Task to complete →
Every record is to be copied unchanged, except that its pictures are removed.
--------
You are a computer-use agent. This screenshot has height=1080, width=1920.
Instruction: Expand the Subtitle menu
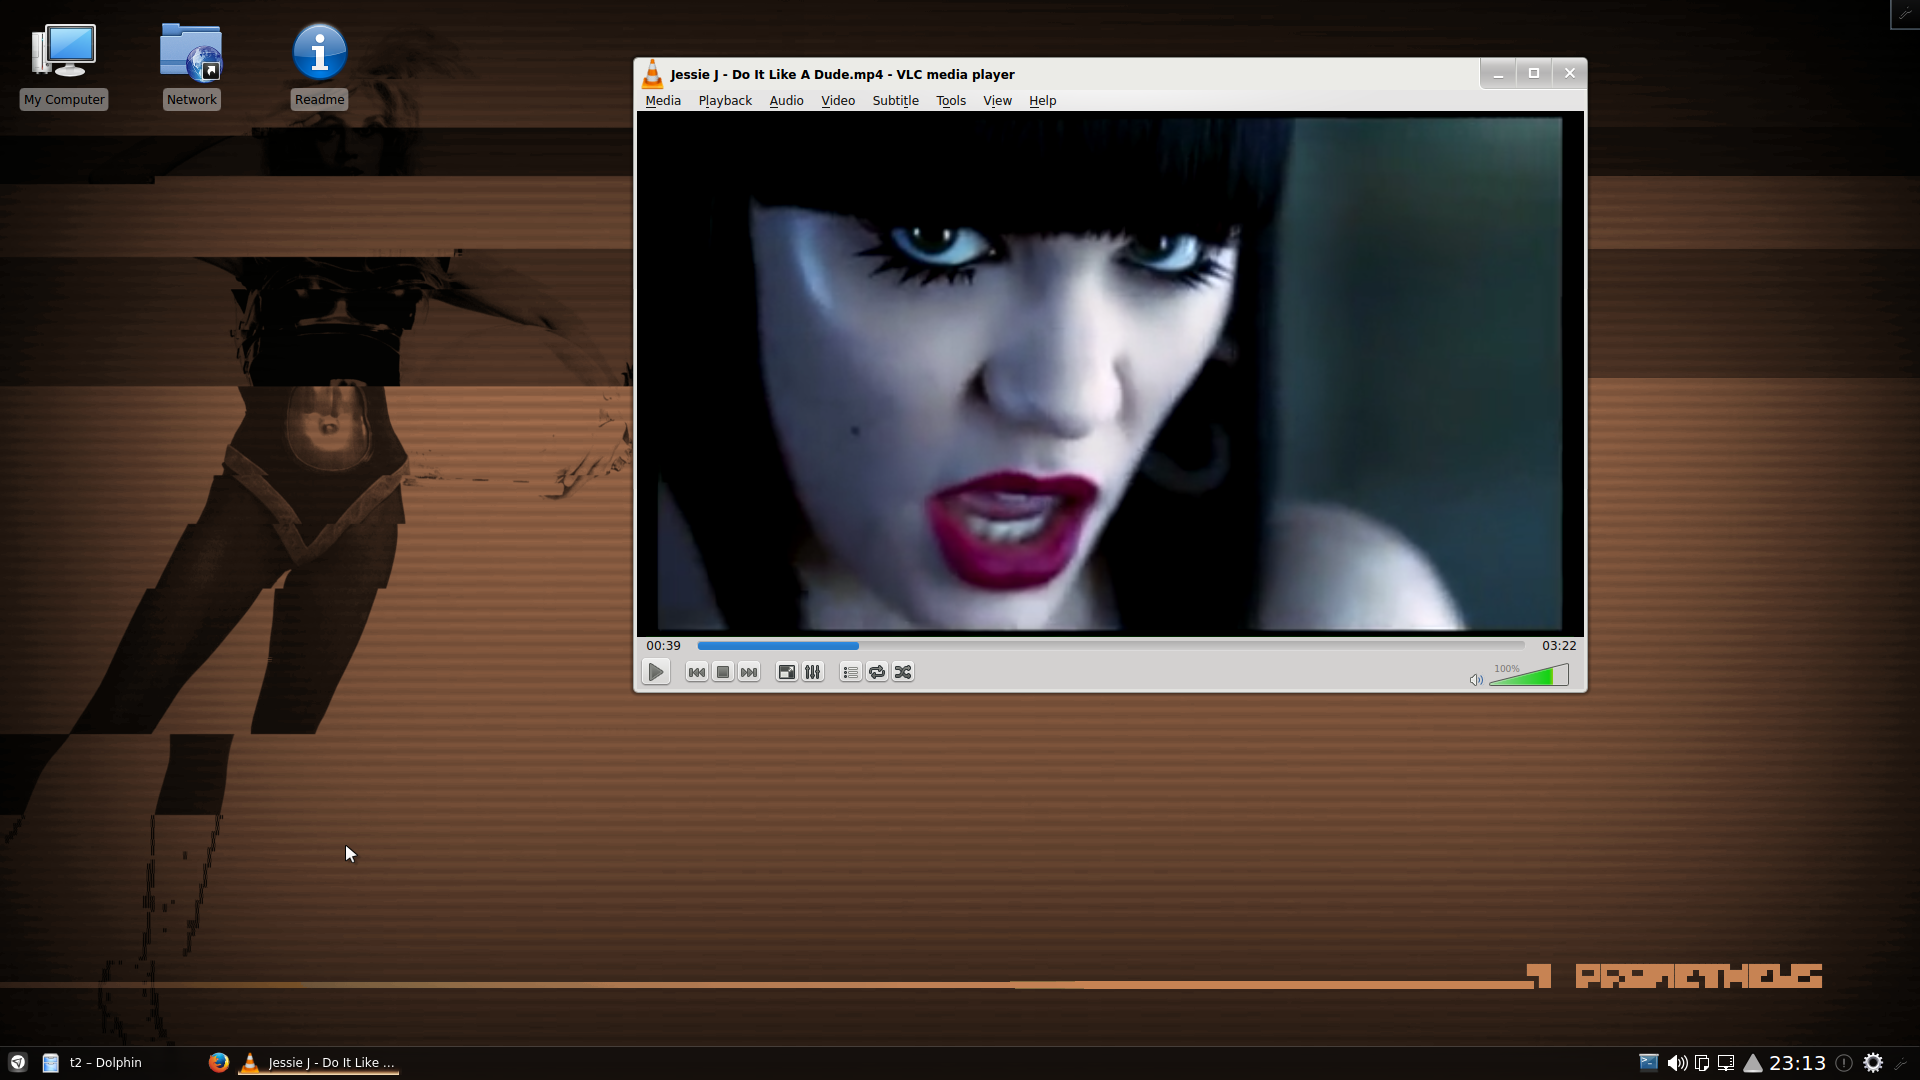pos(895,101)

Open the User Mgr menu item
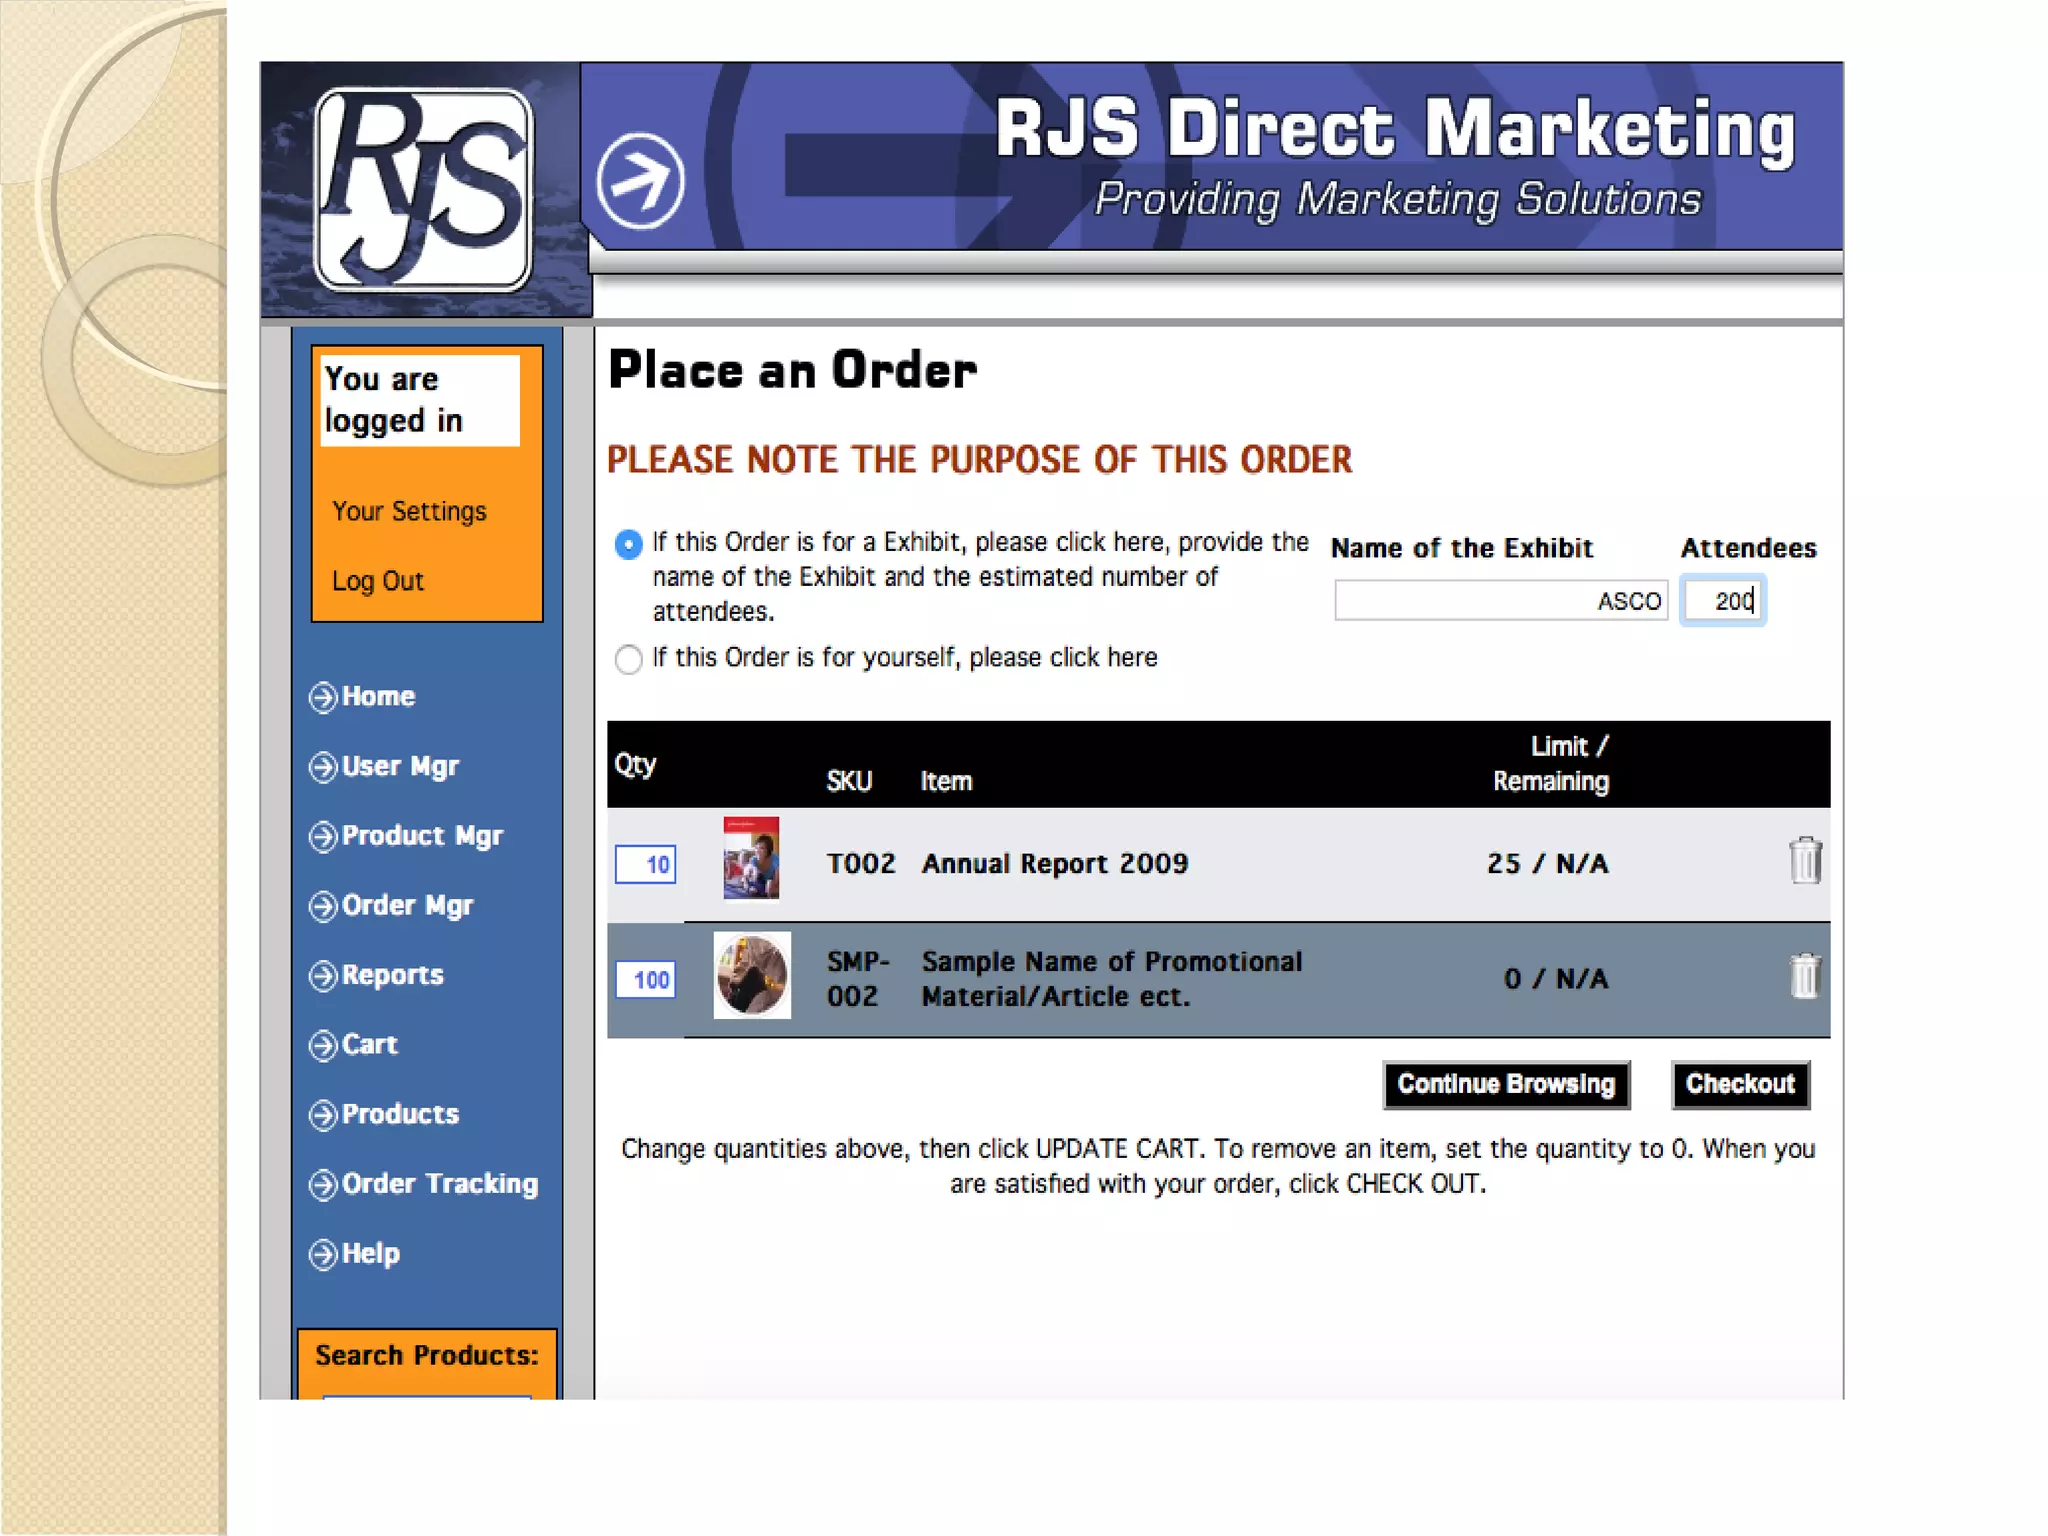399,766
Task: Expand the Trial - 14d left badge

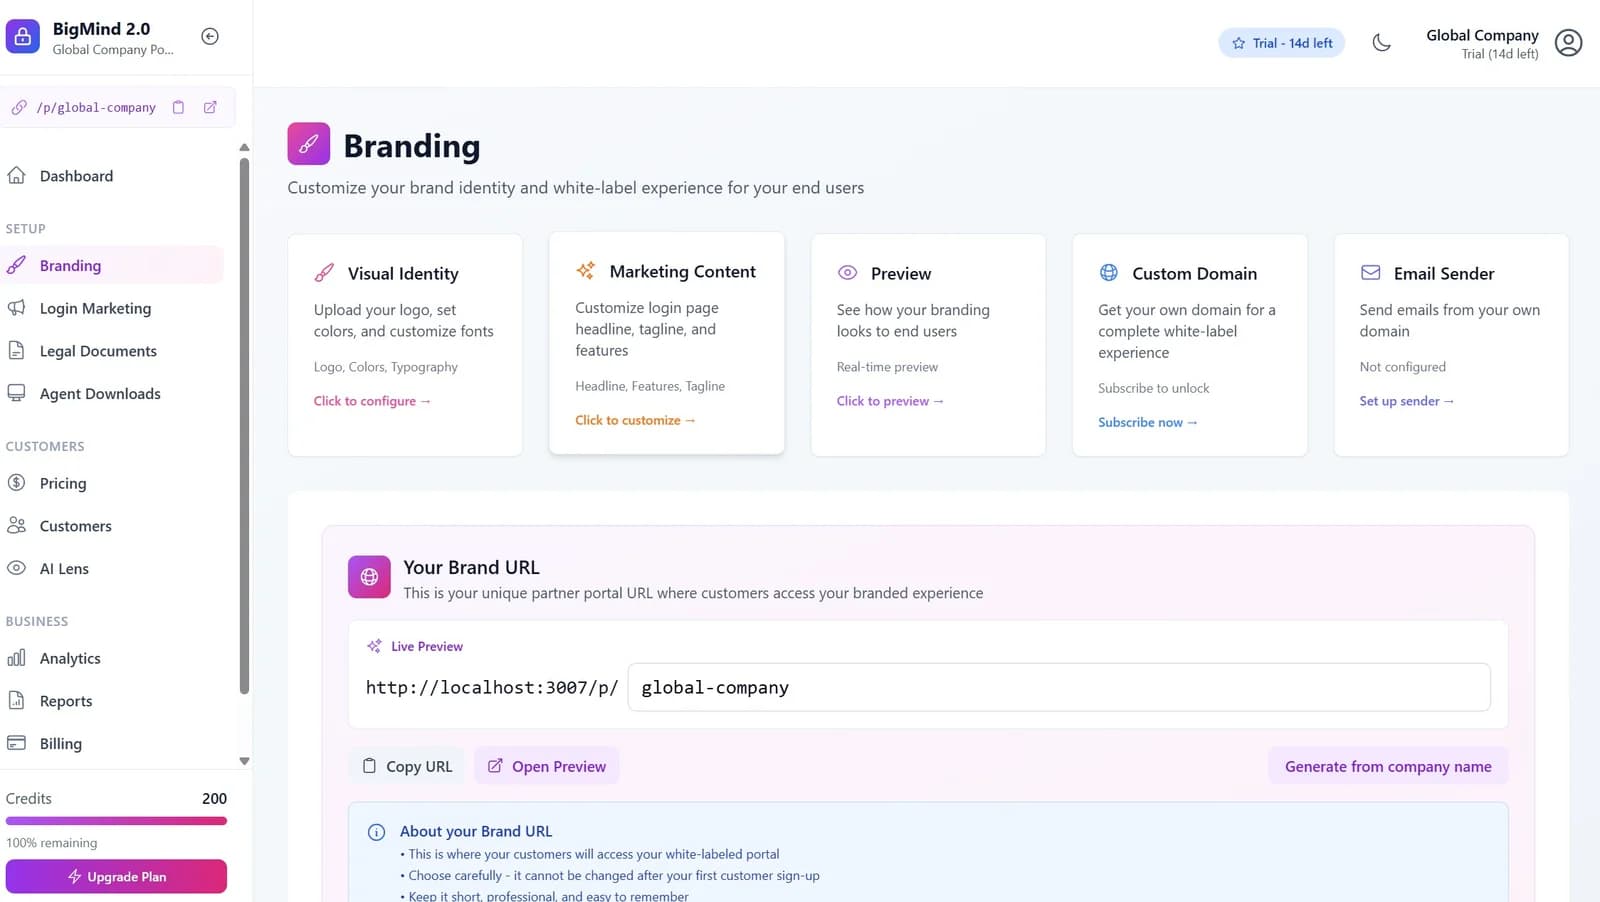Action: pos(1281,42)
--------
Response box →
You are a computer-use agent. This screenshot has height=1080, width=1920.
Instruction: Expand the Subtitle menu
pos(895,101)

Open the User Mgr menu item
399,766
Task: Expand the Trial - 14d left badge

Action: pos(1281,42)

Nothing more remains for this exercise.